Pointing data for screenshots
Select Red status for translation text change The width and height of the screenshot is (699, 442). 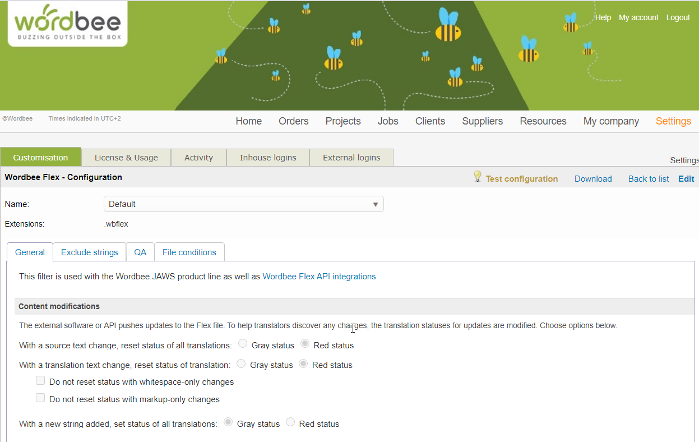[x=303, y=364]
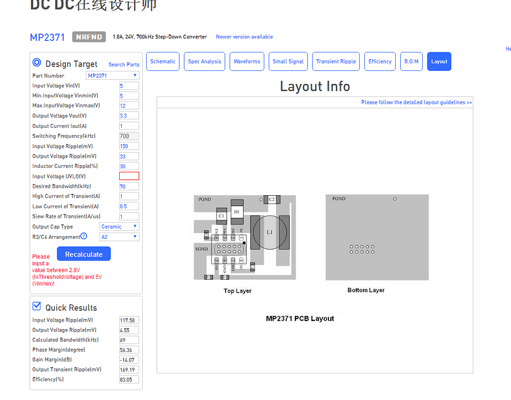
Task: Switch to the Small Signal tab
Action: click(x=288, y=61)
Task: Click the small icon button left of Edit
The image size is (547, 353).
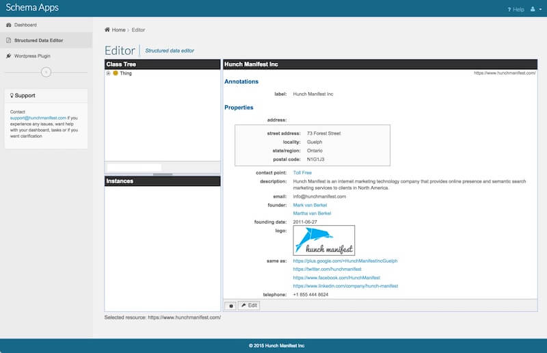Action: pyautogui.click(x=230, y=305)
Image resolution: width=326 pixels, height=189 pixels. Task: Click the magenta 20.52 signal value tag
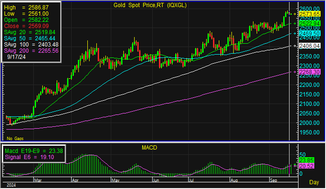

> **Goal**:
Starting at the line that has "Task: Click the small" and continuing through the end of the entries, change "magenta" to "cyan" and reproduce those lines with everything else left as is. Leave the pictures out of your answer.

> **Solution for this problem**:
Task: Click the small icon button left of Edit
The image size is (547, 353).
Action: pyautogui.click(x=230, y=305)
Image resolution: width=326 pixels, height=189 pixels. Task: Click the cyan 20.52 signal value tag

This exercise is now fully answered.